### [Extracted records]
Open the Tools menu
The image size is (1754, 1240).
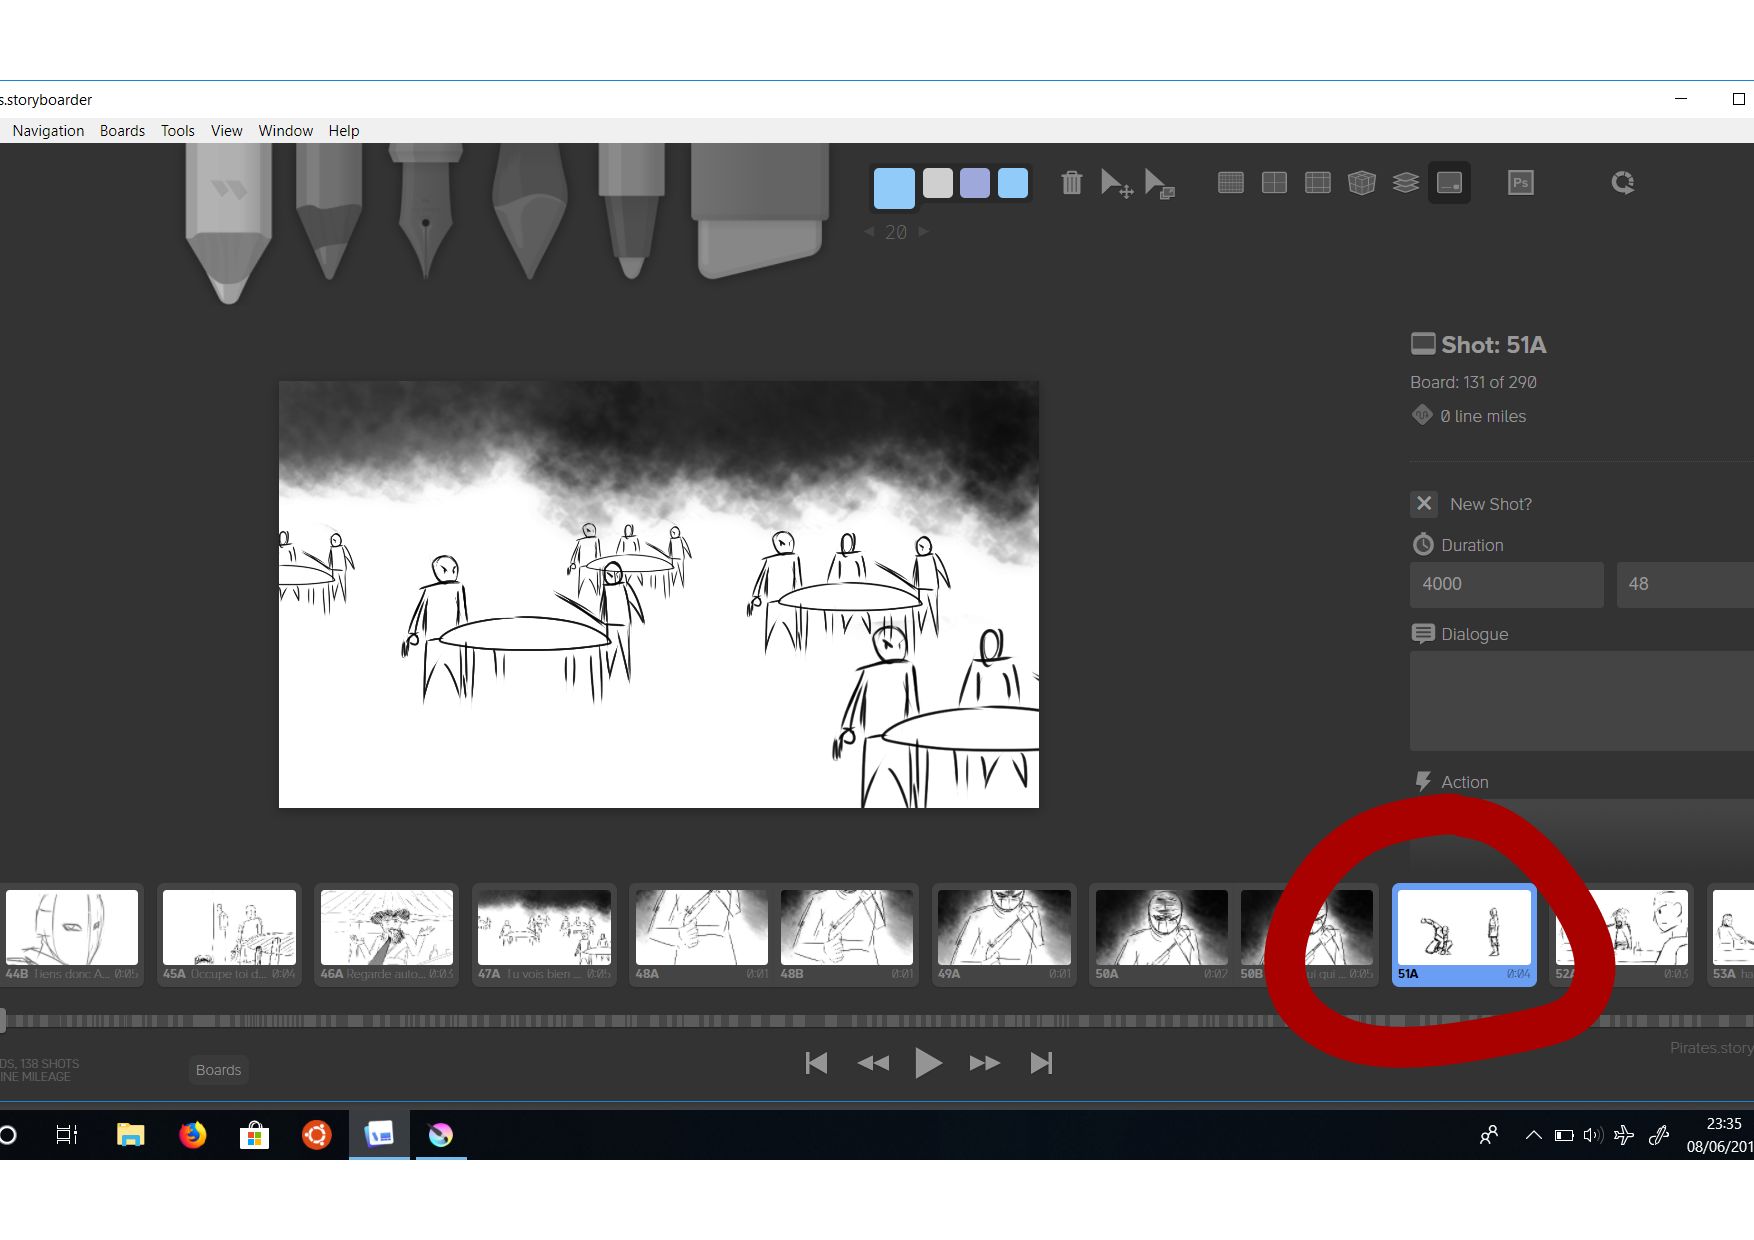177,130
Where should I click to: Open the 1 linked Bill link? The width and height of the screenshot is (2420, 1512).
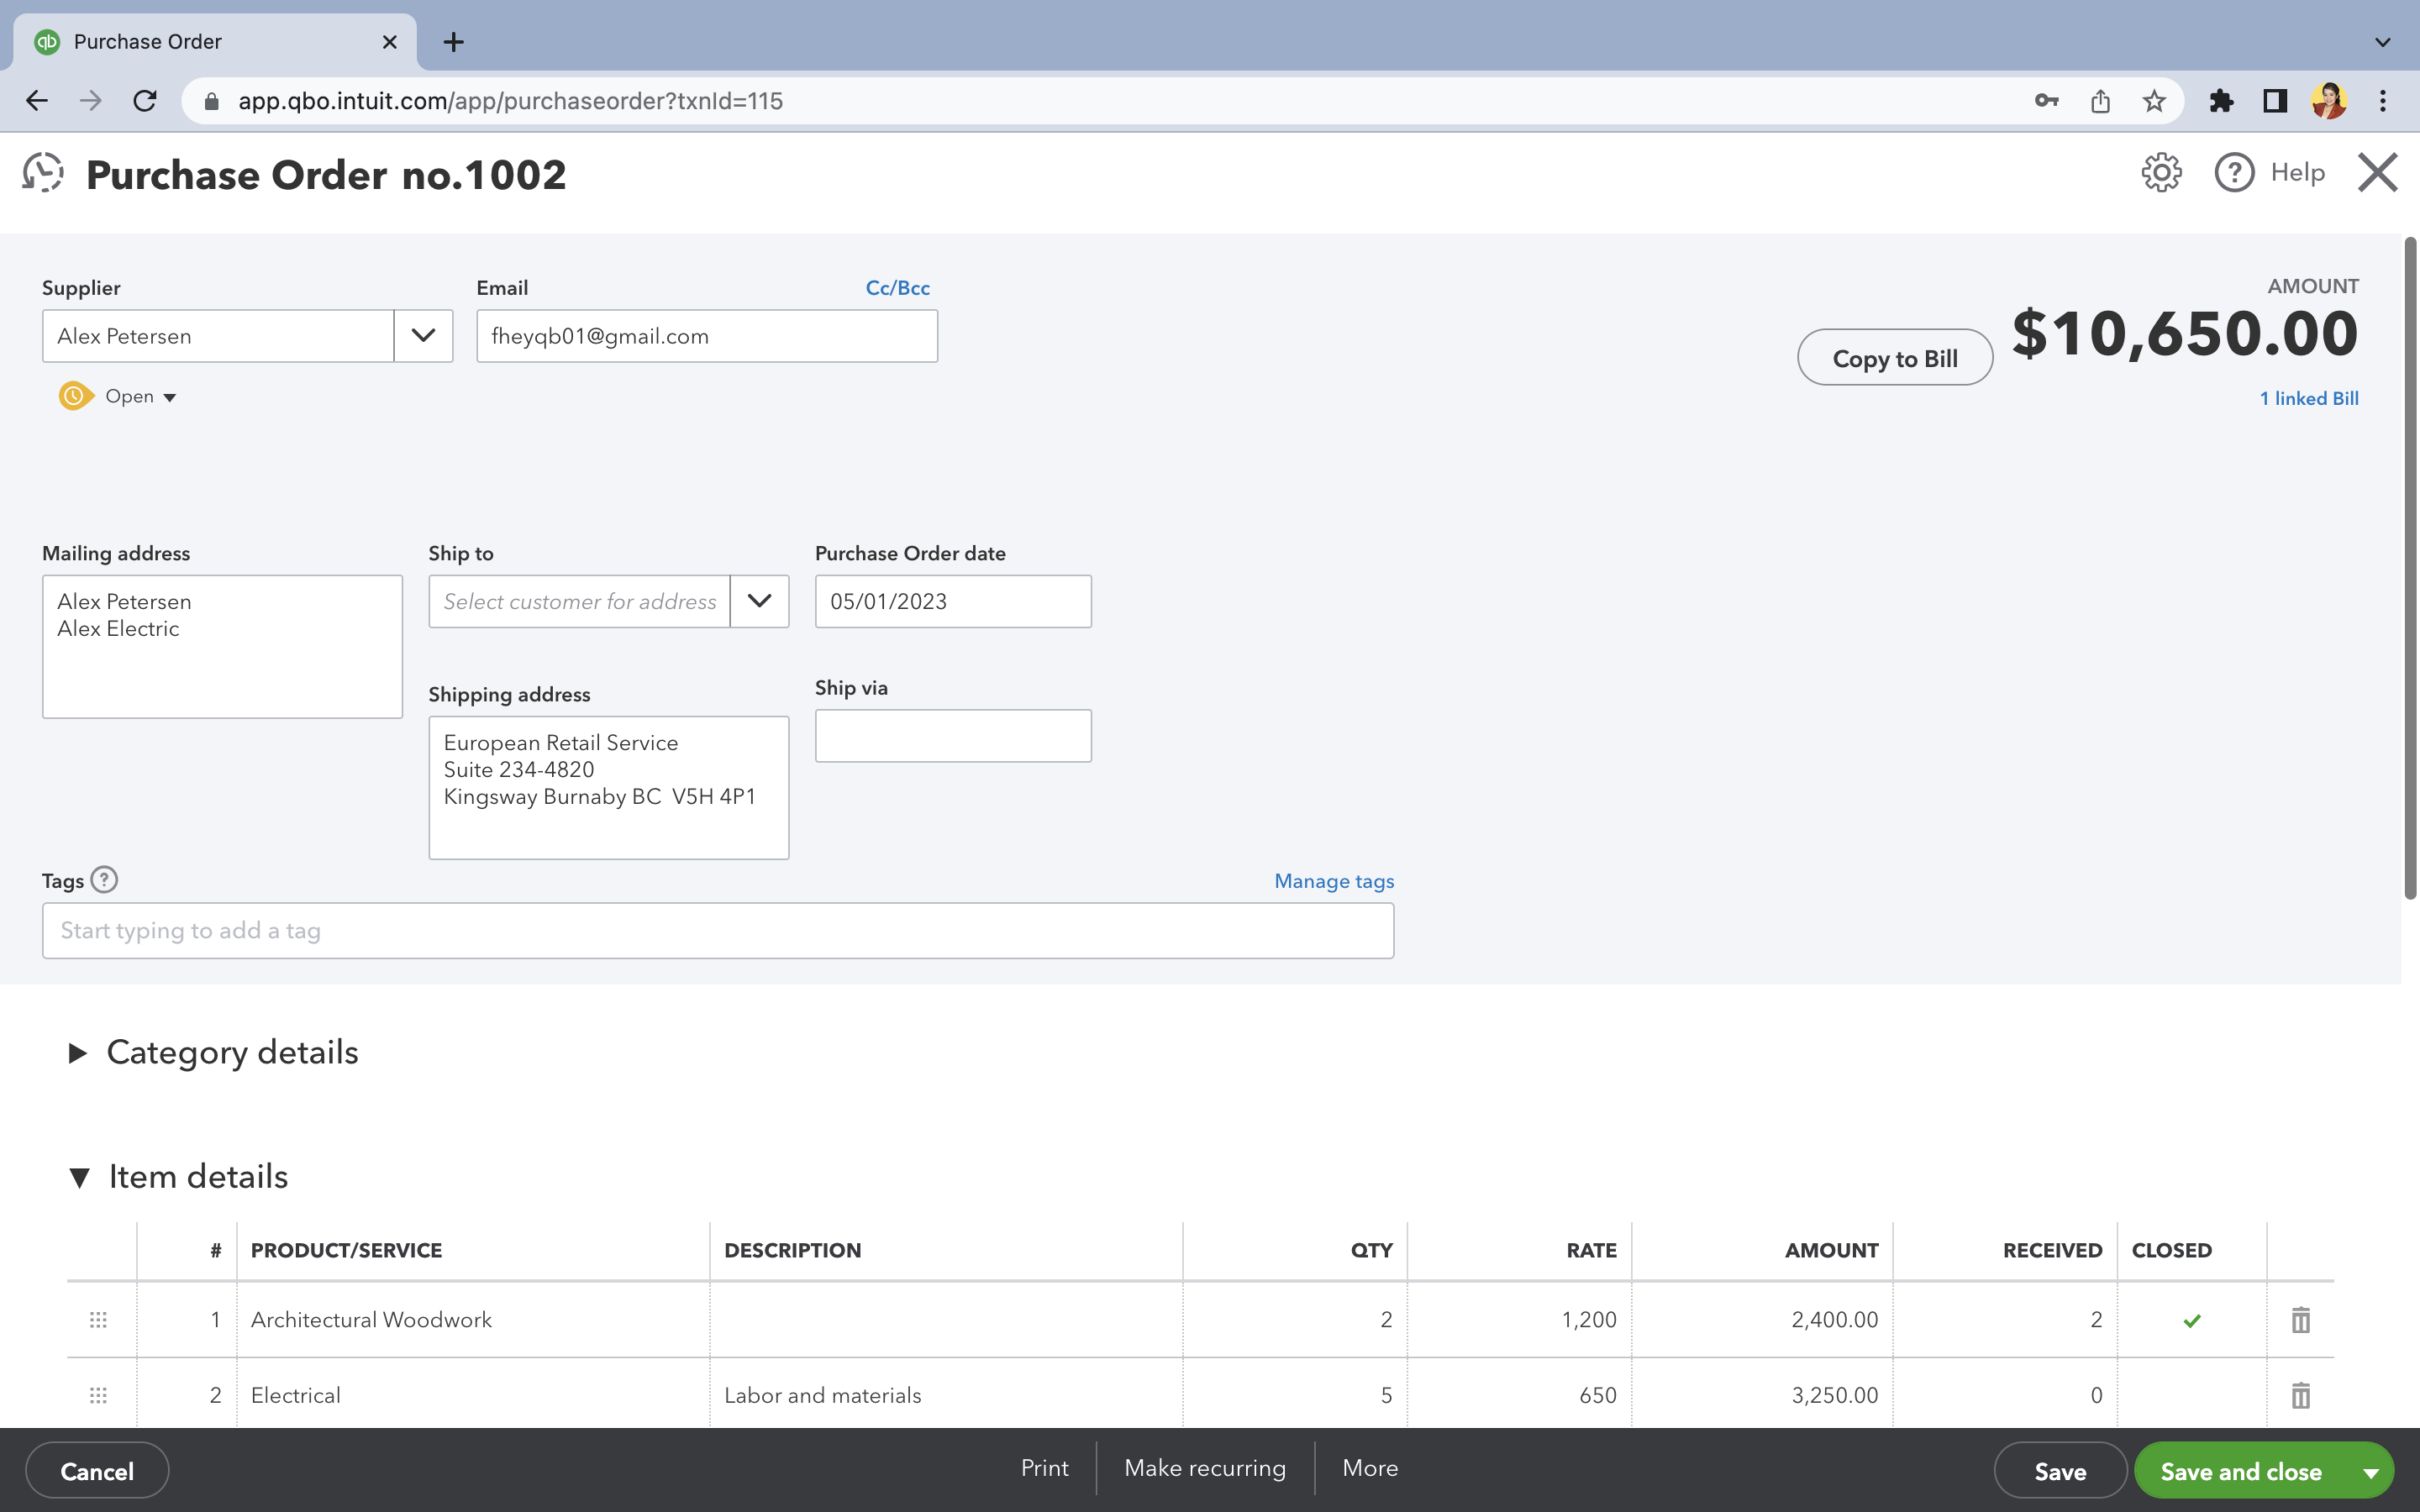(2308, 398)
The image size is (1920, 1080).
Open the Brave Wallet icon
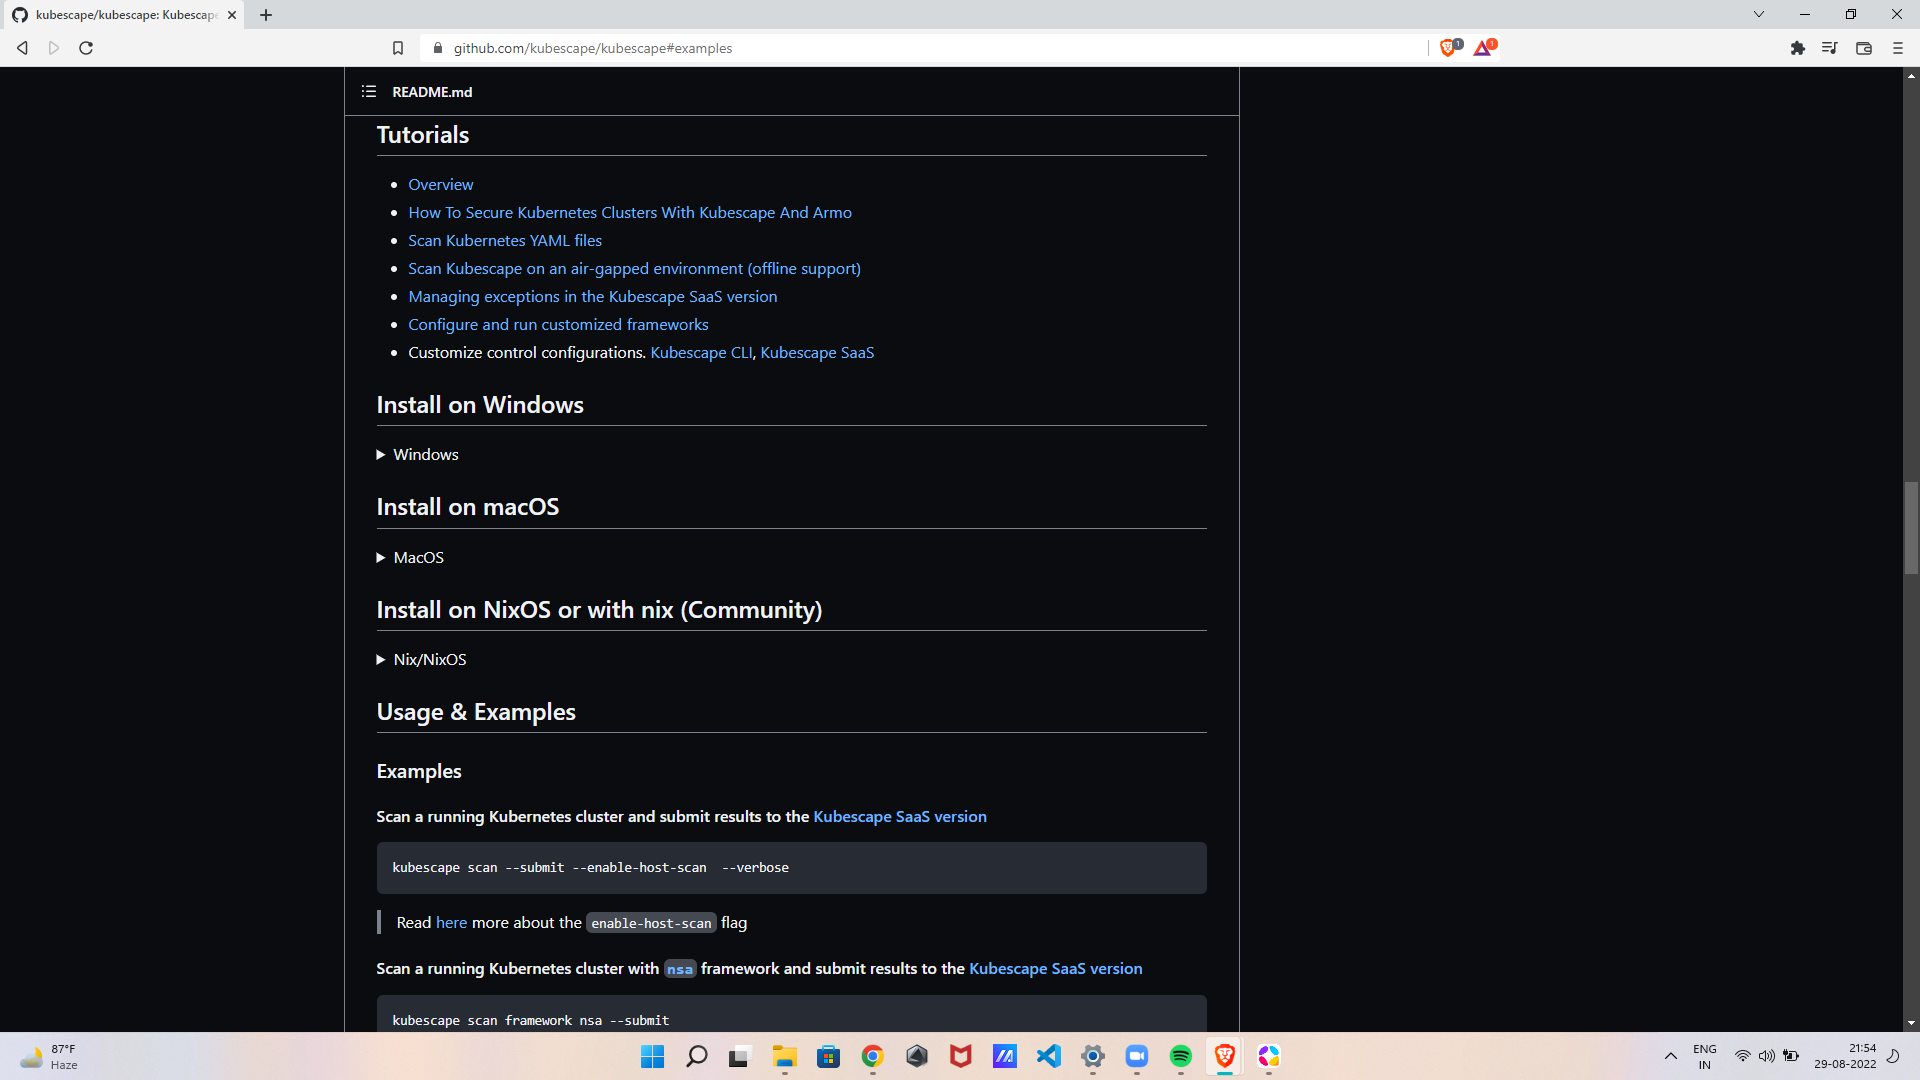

### [Problem description]
Without the pictures, retype each line of the records above exactly.

### [Result below]
Open the Tools menu
The image size is (1754, 1240).
177,130
Where should I click to: Open the 1 linked Bill link? The width and height of the screenshot is (2420, 1512).
(2308, 398)
The image size is (1920, 1080).
Open the Brave Wallet icon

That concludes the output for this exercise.